In the US and Europe, most cases are secondary to toxic causes, the principal of which is acetaminophen poisoning (46%). This is followed by viral causes (12%), the dominant of which is hepatitis B virus (7%) (5). Fulminant liver failure due to hepatitis B can occur from the onset of acute infection, from aggravation of a chronic infection or coinfection with Hepatitis C or D, or from Hepatitis E in 15% to 25% of pregnant women especially in the third trimester of pregnancy (6-9). Other causes include autoimmune conditions and drugs other than acetaminophen such as amiodarone, quetiapine and valproic acid (3, 10-13).

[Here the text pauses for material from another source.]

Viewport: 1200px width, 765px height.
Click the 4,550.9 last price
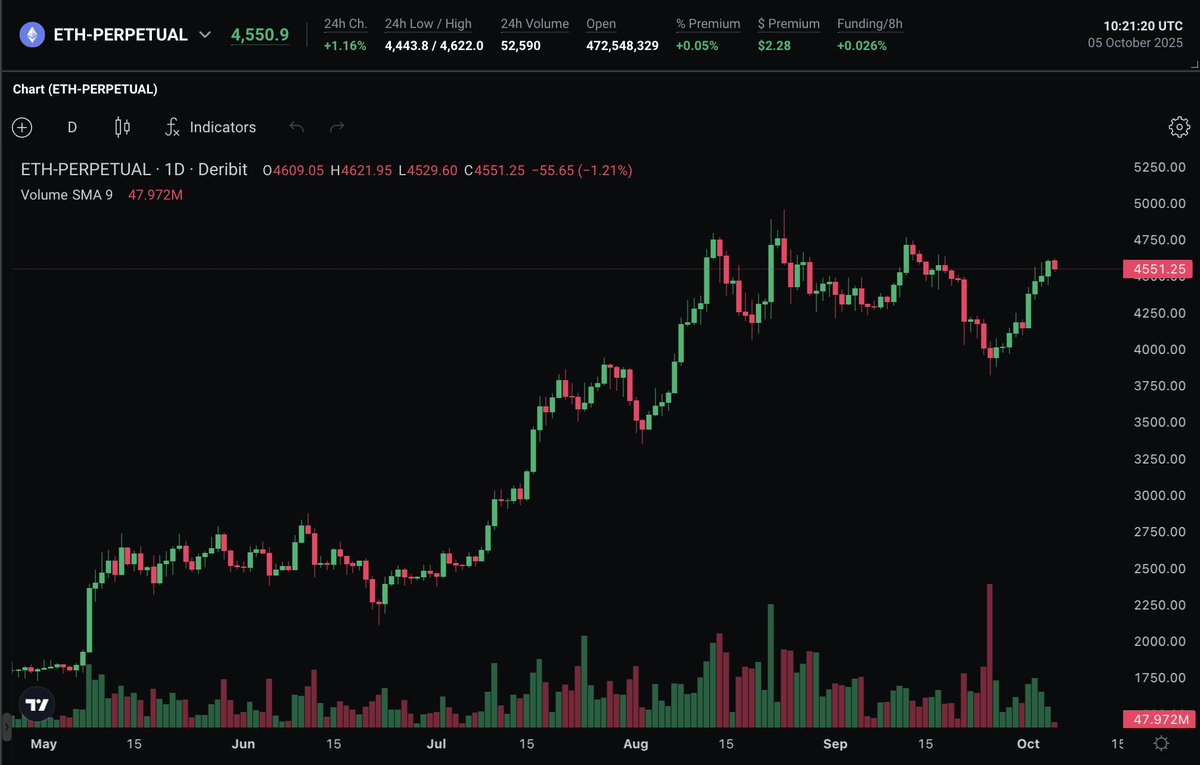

Fulminant liver failure due to HBV is rare, but it has a high mortality rate and poor prognosis for the patient. The mortality rate is even higher when there is co-infection with hepatitis D virus (HDV). A large inoculum is associated with a shorter incubation period than with other fulminant liver failure. In contrast, a quick immune response is more closely related to the development of fulminant liver failure than to increased viral replication (14). This means that the early turn of HBsAg to anti-HBs might be involved in the pathogenesis of fulminant liver failure (15). In addition, the association between a mutation of HBV and the development of fulminant hepatic failure has previously been reported (16, 17). A mutation has been described in the precore, core and protein of HBV that apparently induces hepatocyte apoptosis. Nevertheless, it has not been documented that it is a prerequisite for the development of fulminant liver failure (18, 19).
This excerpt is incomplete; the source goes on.